Amazon.com Inc (NASDAQ:AMZN)
Amazon Stock Earnings Data
On Thursday after the close, Amazon stock prices took a major dip after the company announced fourth quarter earnings that missed analyst expectations. They announced adjusted earnings per share to the tune of $1.54 on $43.7 billion while analysts were looking for $1.37 earnings per share on $44.7 billion revenue. Despite missing on sale numbers, Amazon.com announced their best ever holiday sales numbers.
Amazon came out with first quarter guidance numbers that came in below analyst expectations which helped fuel the sell-off in the post market session. Shares are down just over 4% heading into the open.
AMZN Technicals
As you can see in the 5-minute chart above, Amazon stock did a nose dive to the low $800’s before stabling off. $800 has historically been a key pivot level and will be a level that traders will be watching on Friday. Also keep an eye on $780 and $757.94 where the 200-day moving average currently sits. We should see some resistance at $820 and $815.
Currently analysts have an average price target of $941.68 but we could see that lowered over the following days.
CEO Comments
Jeff Bezos, Amazon founder and CEO said,
Our Prime team’s customer obsession kept them busy in 2016. Prime members can now choose from over 50 million items with free two-day shipping — up 73% since 2015. Prime Video is now available in more than 200 countries and territories. Prime Now added 18 new cities, which means millions more members now get one and two hour delivery. New benefits were also added to the list, like Prime Reading, Audible Channels for Prime, Twitch Prime and more. And customers noticed — tens of millions of new paid members joined the program in just this past year.
Company Profile
Amazon.com, Inc. provides online retail shopping services. It provides services to four primary customer sets: consumers, sellers, enterprises, and content creators. The company also provides other marketing and promotional services, such as online advertising and co-branded credit card agreements.
It serves consumers through its retail websites with a focus on selection, price, and convenience. It designs its websites to enable its products to be sold by the company and by third parties across dozens of product categories. The company also serves developers and enterprises of all sizes through Amazon Web Services, which provides access to technology infrastructure that enables virtually any type of business. The company operates through three segments: North America, International, and Amazon Web Services. The North America segment includes retail sales of consumer products and subscriptions through North America-focused websites such as www.amazon.com and www.amazon.ca.

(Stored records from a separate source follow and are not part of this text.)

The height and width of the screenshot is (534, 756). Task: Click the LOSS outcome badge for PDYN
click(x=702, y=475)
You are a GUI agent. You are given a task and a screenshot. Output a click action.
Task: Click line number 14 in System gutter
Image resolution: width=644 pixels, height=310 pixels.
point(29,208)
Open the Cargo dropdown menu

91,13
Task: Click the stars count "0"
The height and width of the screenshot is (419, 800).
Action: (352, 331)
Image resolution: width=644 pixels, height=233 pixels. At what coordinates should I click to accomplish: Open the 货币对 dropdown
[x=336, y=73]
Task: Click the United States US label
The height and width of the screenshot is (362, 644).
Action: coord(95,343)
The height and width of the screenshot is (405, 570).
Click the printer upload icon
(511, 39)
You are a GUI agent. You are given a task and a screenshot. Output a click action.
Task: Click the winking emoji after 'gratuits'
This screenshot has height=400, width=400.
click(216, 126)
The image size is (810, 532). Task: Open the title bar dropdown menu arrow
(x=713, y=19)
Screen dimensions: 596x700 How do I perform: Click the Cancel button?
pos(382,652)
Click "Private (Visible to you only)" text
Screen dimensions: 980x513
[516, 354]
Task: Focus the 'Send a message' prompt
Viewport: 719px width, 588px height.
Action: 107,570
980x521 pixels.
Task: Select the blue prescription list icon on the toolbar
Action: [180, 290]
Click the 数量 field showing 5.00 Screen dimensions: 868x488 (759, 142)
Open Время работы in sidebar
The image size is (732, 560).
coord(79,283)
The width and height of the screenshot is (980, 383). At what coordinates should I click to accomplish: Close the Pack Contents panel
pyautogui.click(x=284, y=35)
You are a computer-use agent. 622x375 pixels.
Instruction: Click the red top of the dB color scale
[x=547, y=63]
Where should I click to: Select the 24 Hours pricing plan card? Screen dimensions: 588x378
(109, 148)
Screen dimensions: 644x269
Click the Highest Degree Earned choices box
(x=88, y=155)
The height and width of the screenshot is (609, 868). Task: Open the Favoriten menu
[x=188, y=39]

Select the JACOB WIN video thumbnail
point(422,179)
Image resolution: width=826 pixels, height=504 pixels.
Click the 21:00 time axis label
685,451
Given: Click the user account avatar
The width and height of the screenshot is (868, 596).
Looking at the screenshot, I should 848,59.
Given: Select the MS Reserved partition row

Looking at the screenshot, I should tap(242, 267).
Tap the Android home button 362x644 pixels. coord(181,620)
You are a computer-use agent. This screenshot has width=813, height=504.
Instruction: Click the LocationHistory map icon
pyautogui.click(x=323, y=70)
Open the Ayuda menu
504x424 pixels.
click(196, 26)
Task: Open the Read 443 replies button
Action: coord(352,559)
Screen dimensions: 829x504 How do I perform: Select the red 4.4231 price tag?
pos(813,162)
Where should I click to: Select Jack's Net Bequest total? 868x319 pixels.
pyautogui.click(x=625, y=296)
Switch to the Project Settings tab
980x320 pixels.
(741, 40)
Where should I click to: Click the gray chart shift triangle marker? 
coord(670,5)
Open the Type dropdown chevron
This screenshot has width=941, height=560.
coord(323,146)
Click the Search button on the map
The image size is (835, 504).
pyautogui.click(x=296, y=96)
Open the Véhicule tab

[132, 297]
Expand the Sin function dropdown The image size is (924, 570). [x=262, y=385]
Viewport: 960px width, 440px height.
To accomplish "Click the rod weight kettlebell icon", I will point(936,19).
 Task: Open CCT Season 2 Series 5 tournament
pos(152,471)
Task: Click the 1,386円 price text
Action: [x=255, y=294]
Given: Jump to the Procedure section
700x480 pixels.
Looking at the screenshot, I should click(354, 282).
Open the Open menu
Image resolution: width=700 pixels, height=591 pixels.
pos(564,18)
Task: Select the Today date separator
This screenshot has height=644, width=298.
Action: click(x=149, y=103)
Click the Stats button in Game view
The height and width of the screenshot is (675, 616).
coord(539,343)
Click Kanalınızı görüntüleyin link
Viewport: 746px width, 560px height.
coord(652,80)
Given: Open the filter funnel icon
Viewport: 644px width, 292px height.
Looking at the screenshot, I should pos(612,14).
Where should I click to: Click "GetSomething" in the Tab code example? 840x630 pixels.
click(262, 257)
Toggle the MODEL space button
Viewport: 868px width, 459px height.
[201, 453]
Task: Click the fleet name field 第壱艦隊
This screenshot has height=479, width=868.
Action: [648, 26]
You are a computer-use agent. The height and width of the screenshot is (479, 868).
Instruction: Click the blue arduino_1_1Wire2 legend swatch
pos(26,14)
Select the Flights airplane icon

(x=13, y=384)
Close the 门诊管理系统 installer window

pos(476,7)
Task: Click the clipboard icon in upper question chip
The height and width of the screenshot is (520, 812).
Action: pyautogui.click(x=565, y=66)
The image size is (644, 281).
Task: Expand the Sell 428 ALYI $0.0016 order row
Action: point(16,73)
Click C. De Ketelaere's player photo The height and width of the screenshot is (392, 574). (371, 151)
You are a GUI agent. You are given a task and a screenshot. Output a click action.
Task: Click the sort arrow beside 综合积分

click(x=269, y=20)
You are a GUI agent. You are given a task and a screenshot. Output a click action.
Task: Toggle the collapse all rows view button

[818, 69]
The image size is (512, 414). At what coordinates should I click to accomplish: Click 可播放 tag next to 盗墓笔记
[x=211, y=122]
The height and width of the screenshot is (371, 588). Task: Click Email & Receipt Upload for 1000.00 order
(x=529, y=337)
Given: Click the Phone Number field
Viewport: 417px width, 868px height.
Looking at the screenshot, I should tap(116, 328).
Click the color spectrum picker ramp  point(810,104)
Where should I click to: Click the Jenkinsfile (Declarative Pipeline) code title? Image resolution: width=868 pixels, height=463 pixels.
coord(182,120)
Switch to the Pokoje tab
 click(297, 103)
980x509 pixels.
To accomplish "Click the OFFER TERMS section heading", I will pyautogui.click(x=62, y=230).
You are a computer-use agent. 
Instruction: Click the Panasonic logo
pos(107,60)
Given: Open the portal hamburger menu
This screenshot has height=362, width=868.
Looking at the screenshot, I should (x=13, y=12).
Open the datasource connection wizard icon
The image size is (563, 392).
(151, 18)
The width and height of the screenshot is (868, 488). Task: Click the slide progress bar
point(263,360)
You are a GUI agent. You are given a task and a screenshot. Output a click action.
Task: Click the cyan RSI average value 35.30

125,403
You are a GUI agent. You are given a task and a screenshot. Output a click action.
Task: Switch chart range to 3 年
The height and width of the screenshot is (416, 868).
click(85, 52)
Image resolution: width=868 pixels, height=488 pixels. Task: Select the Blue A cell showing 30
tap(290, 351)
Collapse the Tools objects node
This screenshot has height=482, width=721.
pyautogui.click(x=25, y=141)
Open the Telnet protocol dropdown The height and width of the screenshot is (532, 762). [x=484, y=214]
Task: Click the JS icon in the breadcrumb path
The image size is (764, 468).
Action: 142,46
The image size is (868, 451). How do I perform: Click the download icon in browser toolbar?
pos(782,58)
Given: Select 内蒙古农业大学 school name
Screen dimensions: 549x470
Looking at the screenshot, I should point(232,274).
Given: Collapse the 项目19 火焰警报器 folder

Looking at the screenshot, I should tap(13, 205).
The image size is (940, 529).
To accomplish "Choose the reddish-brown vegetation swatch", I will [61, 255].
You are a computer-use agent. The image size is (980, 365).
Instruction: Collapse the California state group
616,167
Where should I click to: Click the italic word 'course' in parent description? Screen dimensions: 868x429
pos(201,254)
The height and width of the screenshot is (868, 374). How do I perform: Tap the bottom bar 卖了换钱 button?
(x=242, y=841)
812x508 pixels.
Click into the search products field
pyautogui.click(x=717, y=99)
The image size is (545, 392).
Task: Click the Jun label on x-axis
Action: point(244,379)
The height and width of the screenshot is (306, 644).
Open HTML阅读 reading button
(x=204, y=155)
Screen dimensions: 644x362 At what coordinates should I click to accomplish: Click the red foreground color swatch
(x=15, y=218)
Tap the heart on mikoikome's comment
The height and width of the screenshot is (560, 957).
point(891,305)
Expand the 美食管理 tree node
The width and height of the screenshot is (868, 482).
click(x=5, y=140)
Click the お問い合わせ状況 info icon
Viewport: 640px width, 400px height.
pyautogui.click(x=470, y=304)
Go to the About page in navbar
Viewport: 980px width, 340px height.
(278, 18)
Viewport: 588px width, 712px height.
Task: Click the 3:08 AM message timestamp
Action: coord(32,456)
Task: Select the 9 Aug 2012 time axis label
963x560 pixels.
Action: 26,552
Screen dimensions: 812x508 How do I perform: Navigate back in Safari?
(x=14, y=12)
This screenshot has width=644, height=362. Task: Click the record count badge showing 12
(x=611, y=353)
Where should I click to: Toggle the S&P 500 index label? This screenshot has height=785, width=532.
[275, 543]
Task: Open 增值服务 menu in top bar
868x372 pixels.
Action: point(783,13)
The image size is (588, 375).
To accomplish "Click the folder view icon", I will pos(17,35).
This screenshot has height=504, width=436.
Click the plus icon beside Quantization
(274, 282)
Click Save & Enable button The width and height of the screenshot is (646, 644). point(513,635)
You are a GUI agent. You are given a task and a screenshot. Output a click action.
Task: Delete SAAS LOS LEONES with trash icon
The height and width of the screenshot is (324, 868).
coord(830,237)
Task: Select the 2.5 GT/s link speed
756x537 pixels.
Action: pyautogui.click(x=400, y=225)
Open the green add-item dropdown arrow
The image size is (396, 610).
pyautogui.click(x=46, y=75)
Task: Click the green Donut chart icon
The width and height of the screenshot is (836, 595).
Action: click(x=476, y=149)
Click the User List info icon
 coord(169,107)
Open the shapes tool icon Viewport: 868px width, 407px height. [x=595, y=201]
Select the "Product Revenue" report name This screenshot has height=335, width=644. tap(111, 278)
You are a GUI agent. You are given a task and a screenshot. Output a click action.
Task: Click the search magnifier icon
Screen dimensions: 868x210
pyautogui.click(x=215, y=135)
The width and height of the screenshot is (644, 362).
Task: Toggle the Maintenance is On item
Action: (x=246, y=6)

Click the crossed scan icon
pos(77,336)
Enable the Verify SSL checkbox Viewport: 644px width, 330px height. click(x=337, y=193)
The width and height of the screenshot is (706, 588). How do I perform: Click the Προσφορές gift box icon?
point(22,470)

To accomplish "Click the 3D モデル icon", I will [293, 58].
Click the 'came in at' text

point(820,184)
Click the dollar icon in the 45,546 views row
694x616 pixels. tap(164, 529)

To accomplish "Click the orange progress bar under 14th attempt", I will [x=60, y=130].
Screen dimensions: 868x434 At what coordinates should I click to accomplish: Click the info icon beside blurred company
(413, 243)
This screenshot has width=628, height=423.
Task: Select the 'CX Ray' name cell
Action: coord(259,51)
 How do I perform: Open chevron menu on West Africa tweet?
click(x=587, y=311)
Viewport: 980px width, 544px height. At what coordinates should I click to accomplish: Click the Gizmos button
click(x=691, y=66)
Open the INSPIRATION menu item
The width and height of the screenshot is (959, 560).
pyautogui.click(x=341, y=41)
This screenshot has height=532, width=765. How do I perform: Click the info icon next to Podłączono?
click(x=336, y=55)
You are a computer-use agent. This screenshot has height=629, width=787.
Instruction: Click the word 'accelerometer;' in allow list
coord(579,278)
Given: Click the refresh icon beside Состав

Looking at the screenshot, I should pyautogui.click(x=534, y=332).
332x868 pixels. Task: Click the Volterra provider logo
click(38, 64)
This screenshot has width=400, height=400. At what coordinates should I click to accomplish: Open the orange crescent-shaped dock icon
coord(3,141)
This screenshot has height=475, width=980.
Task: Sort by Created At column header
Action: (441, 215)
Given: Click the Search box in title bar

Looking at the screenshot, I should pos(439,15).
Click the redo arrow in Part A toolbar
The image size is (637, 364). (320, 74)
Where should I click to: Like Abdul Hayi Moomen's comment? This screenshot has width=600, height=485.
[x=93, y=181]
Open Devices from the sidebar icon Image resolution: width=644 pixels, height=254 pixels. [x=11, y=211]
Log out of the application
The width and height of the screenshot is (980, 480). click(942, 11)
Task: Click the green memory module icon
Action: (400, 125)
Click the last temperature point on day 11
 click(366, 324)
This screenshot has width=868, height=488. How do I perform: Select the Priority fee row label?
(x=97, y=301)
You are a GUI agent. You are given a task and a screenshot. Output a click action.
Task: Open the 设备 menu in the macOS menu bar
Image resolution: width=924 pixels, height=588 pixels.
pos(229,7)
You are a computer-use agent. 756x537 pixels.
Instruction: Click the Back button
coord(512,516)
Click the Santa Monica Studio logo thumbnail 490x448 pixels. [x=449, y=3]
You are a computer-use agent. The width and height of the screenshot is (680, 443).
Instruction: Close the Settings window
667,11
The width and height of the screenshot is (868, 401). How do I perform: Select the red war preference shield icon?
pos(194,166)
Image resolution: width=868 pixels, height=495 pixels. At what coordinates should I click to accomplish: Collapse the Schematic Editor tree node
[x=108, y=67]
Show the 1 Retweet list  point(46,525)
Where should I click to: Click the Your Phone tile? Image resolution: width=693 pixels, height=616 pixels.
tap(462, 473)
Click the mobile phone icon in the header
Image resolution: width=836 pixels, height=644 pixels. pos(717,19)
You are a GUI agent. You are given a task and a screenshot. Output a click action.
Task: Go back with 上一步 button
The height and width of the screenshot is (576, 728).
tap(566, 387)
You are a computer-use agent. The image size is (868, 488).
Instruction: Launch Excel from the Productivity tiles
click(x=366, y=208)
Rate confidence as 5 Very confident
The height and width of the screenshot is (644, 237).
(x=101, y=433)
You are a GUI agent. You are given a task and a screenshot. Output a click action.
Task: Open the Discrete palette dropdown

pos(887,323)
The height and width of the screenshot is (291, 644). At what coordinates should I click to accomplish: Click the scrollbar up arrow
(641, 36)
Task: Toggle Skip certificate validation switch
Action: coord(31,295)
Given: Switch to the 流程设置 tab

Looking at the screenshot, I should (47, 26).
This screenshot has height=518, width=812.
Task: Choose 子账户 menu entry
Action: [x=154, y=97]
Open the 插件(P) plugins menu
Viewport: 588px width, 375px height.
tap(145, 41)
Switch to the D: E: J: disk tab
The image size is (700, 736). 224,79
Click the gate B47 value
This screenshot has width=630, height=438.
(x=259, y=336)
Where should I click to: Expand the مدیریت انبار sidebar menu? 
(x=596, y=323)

The International segment includes retail sales of consumer products and subscriptions through internationally-focused websites. The Amazon Web Services segment includes global sales of compute, storage, database, and other AWS service offerings for start-ups, enterprises, government agencies, and academic institutions. Amazon.com was founded by Jeffrey P. Bezos in July 1994 and is headquartered in Seattle, WA.